Jaeger, did your wife still have to go through RCIA, if only to "go through the motions," in boredom? I think it is disgraceful that catechumens have to scrounge for answers on their own. The Church is failing with these souls... how is it different than in protestant denominations, where each man is for his own? In the past, didn't the traditional Church always offer formal catechesis, rooted in the catechism and Church history? When did this fall by the wayside? Of course it is a problem of the human element/ negligent clergy, and not the Church, herself. But this is a monumental problem of heartbreaking proportions. I knew that RCIA was awful, but this is inexcusable!
Reply
#7
I never relied on the Churches I have access to to learn about the faith. If he is still learning the faith maybe he could just read the Catechism; and I'm also quite fond of those books on Jesus by Benedict XVI – I would also recommend those. Also, there's three popular books by David Hart which I think every Christian should consider: The Doors of the Sea, Atheist Delusion and The Experience of God.
If he just wants to keep going deeper there's nothing better, in my opinion, than the Fathers – I even gave the cleaning lady S. Augustine's Confessions for Christmas, so I don't really think the Fathers are so beyond anyone's grasp.
All very cheap.
Reply
#8


Give your friend these two pages, in this order:

http://www.fisheaters.com/101.html
http://www.fisheaters.com/traditionalcatholicism.html

And a copy of this book:

http://www.amazon.com/exec/obidos/ASIN/0...lfboutique



Reply
#9
I converted to the Church through private study with an Traditional Priest using  traditional catechism. That might be one option for someone who is having problems with the RCIA process. This is the catechism I used. http://www.amazon.com/My-Catholic-Faith-Louis-LaRavoire/dp/0963903268/ref=sr_1_1?s=books&ie=UTF8&qid=1402721998&sr=1-1&keywords=my+catholic+faith
Reply
#10
(06-13-2014, 01:13 PM)kellsangel85 Wrote: Hello! I am new to the board (after many years away) so this is my first question... hope you all can help me out!

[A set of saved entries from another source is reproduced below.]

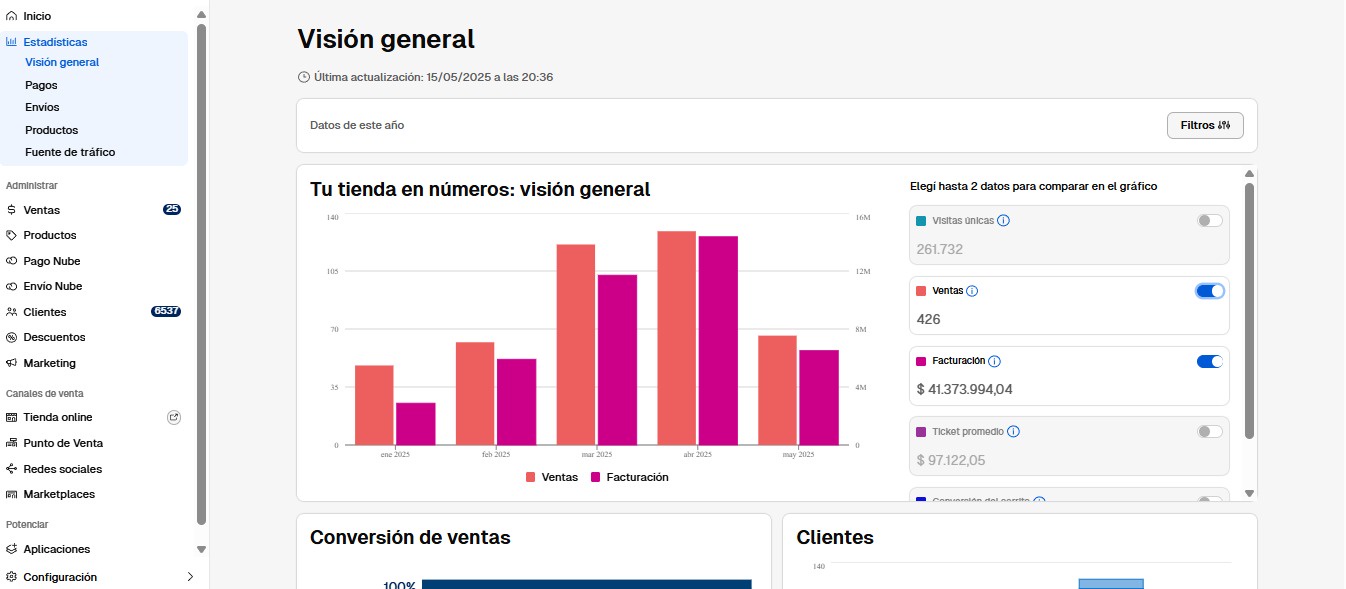Select the Estadísticas chart icon in sidebar

(x=11, y=41)
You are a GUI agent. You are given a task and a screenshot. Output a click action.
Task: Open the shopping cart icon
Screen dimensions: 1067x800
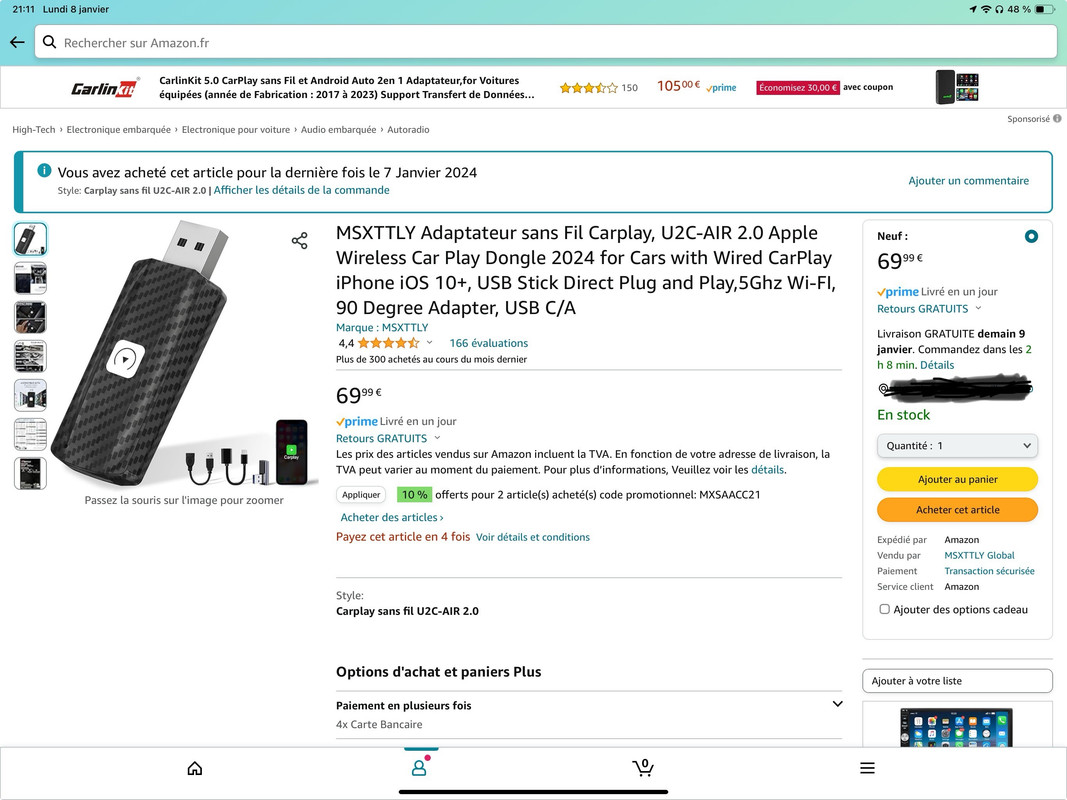643,767
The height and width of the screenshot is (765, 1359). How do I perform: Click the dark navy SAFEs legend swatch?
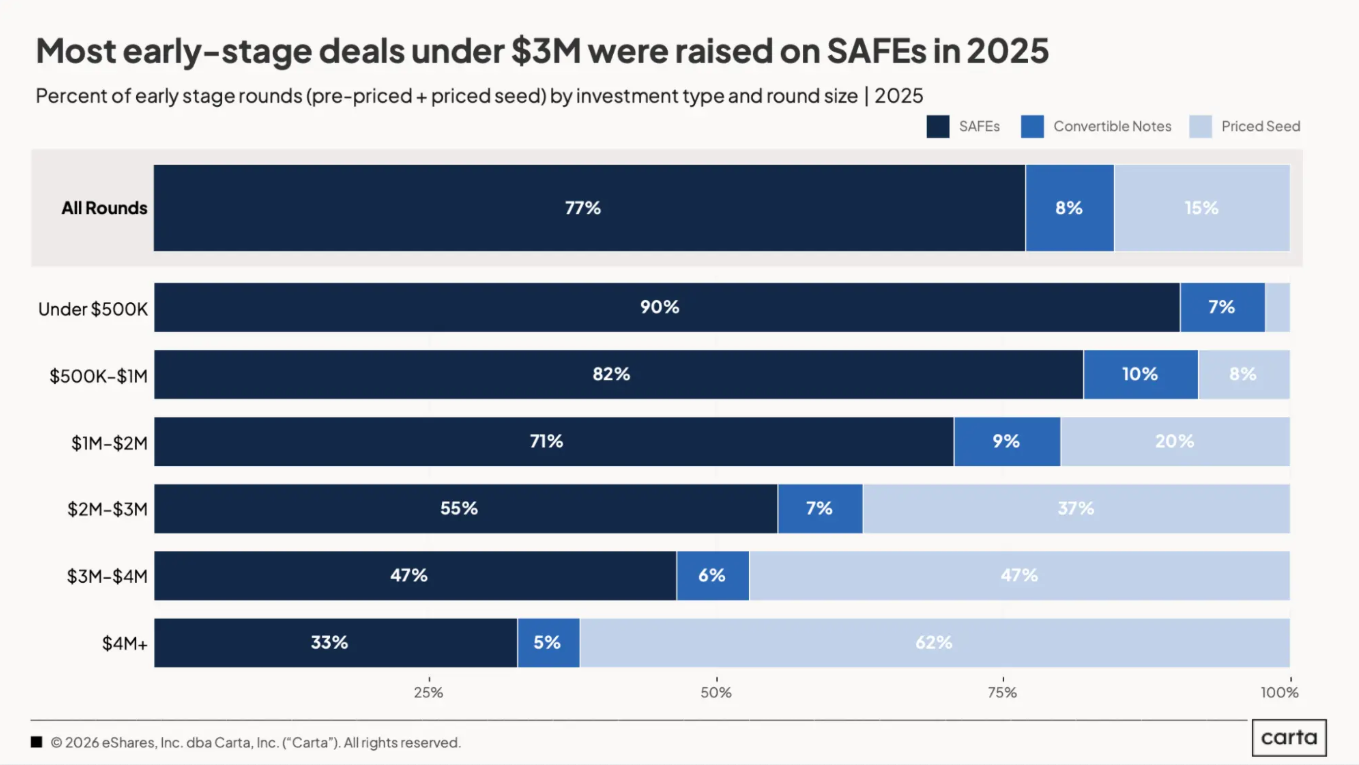937,127
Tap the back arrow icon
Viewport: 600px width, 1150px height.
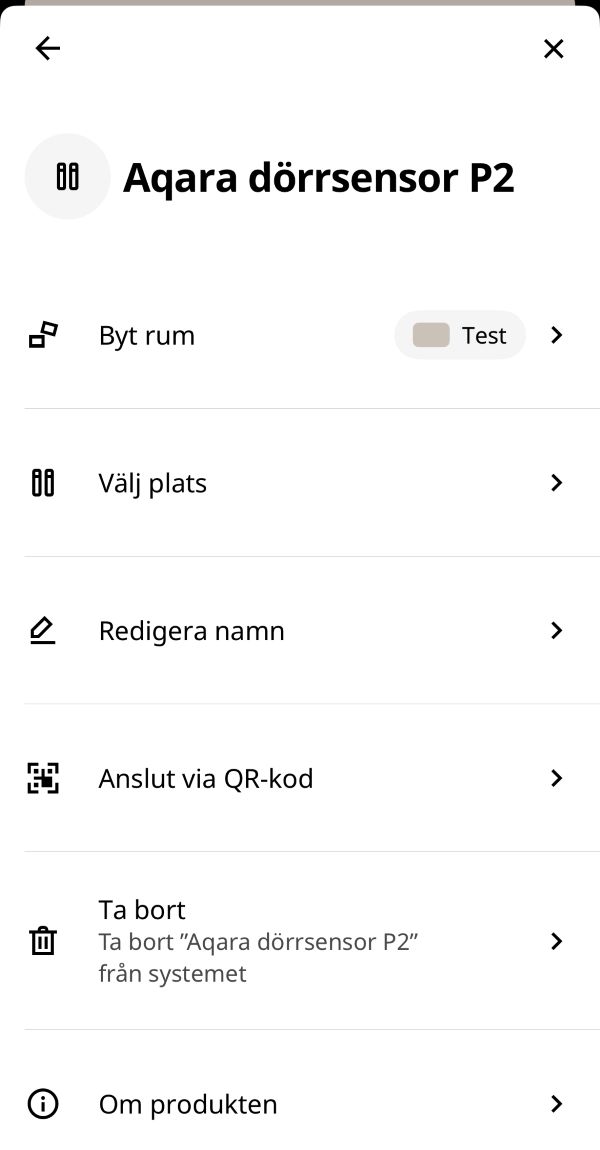click(x=47, y=48)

First a bit of background on myself: I was born and raised traditional Catholic.

For months, a gentleman I know has been looking forward to RCIA classes, thinking it would provide a solid course of study about the Faith. He has since learned, from discussing with the instructor, that the it's a joke (basically).  :Hmm: Actually, it's far from funny -- they will not be studying the catechism (what?!?  :O) and when he asked the instructor what books they will be studying from, he wasn't given an answer.   The instructor sounds thoroughly incompetent and sloppy, meanwhile my friend is a very intelligent and scholarly-minded person. I can only imagine how frustrating this situation is for him. He has been so excited about learning the faith, but I fear his experience with the lack of care being shown to him may push him away from the Church. He wants to take the Church seriously but is not, himself, being taken seriously.

My question is, where are catechumens supposed to learn about the faith, if not RCIA? And is there any "way around it" by studying on one's own? How was it done in the old days? Would catechumens be instructed one-on-one with a priest, and is that still a viable option?

A side note.  No one is born Catholic.  We're baptized Catholic.

And yes, in the good ol' days, the priest would decide how to go about things.